Almost as soon as this year’s NBA playoffs opening rounds began something seemed to be in the air. Two top seeds were upset at home. Another higher seed, the Los Angeles Clippers, also lost its opener at home at the Staples Center. Now we’re more than halfway through the eight first-round match-ups and in just two of those playoff series, the Memphis Grizzlies vs Oklahoma City Thunder and the Houston Rockets vs the Portland Trailblazers, in just eight games total, there have been an astounding SIX overtime contests.
The eighth-seed Dallas Mavericks are up in their series against the class of the league, the number-one-seed San Antonio Spurs, on an unlikely last-second three-point bomb from deep in the corner by the Mav’s Vince Carter. Four of the series are now tied up 2-2 including the match-up between the team many felt was the league’s best for a good portion of the season, the Indiana Pacers, and the only team to come into the playoffs with a losing record, the Atlanta Hawks.
Even before this past weekend’s game the verdict was in and it was unanimous. In the 68-year history of the world’s premier professional basketball league no one has ever seen anything like it. No playoff opening round has ever been this exciting or competitive or dramatic.
This was shaping up to be the National Basketball Association’s finest hour.
But going into the playoffs one series was touted as being the one everyone most wanted to see. The budding, extremely physical and emotionally charged cross-state rivalry between L.A.’s Clippers and the San Francisco Bay area’s Golden State Warriors, two of the most exciting young franchises the NBA has seen in years.
It was into this context that the taped conversations between Clippers’ owner Donald Sterling and his one-time mistress V. Stiviano came to light this past Saturday morning.
Regardless of the fact that everyone already knew what a piece of shit this man has always been, these audio tapes, graphically demonstrating him verbally intimidating a women of color into altering her Instagram history and attempting to get her to alter as well her associations with other African Americans, changed everything.
All we can hope for now is that the league will act tomorrow with a devastatingly clear and deeply satisfying response to the disgusting information that has come to the surface and continues to shock as more is revealed.

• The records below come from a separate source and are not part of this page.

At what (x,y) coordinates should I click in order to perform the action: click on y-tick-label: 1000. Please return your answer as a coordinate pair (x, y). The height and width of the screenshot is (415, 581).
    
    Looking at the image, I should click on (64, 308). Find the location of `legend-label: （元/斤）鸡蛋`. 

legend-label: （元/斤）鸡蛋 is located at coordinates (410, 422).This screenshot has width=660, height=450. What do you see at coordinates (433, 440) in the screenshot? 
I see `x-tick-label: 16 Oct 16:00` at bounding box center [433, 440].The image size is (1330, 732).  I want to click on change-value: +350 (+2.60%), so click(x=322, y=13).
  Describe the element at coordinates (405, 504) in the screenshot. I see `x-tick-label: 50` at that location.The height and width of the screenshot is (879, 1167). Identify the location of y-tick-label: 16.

Anyone who thumps on his copy of the NBA bylaws or any other contractural legalities at this time and asserts what the league can’t do is on the wrong side of history and is standing up and voicing an opinion dangerously on the wrong side of the matter of racial progress and justice in the United States.
What the NBA can do is suspend Sterling indefinitely. But what’s important is that they do the most they can legally do now. Immediately. Almost everything else, what they can and will do later with or about Sterling or the Clippers ownership, is a far-off in-the-distant-future consideration.
The heat on the controversy is so intense right now because of the laser focus on the playoffs and the Clippers presence in the playoffs and the reactions from everyone, past greats, current superstars, and including that of the President of the United States.
Not to mention the reality, not a mere perception, that the story breaking and the league not acting swiftly or strongly enough on Saturday has broken the focus and momentum, if not the spirit of the Clippers — Lob City being maybe the greatest show in professional athletics right now — and is therefore effecting the outcome of the NBA playoffs.
We are Clippers fans.
Let me tell you all a story from this morning. I’ve been with a certain girl for 39 years. She is as wide-eyed and pure of heart as she was the day she was born, and certainly as she was the day she arrived in LA. She is a Clippers fan. We’ve been Clippers fans for about the last 20 years or so. But she loves the Clippers more even than I do.
When she talks about the Clippers it’s like a child talking about astronauts or firemen.
So she comes into the bedroom after her shower this morning and says, in that childlike voice, ‘I don’t think the Clippers will ever be the same again.’
It hurt to hear that. And to know it could very well be true.
This isn’t a product that we can just choose not to purchase or support. This is our team. There is love and there is heartbreak right now in our world that is off the charts. We realize that our beloved Clippers are really a lesser consideration to the greater issue and injustice of the moment. We’re resigned to that. And I think our minds are right in terms of our priorities.
But the NBA owners and their commissioner, representatives of the owner’s world we all must live in, can fix many many things right now with swift and decisive action punishing this member of their own club, serving racial and social justice while at the same time letting us Clippers fans get back to loving and supporting our team’s playoff run.
And we will support them. Fine young black men who we admire and, as a Clippers fans, love, their hopes and dreams and all their hard work cannot become just so much collateral damage because of what was said by their white owner.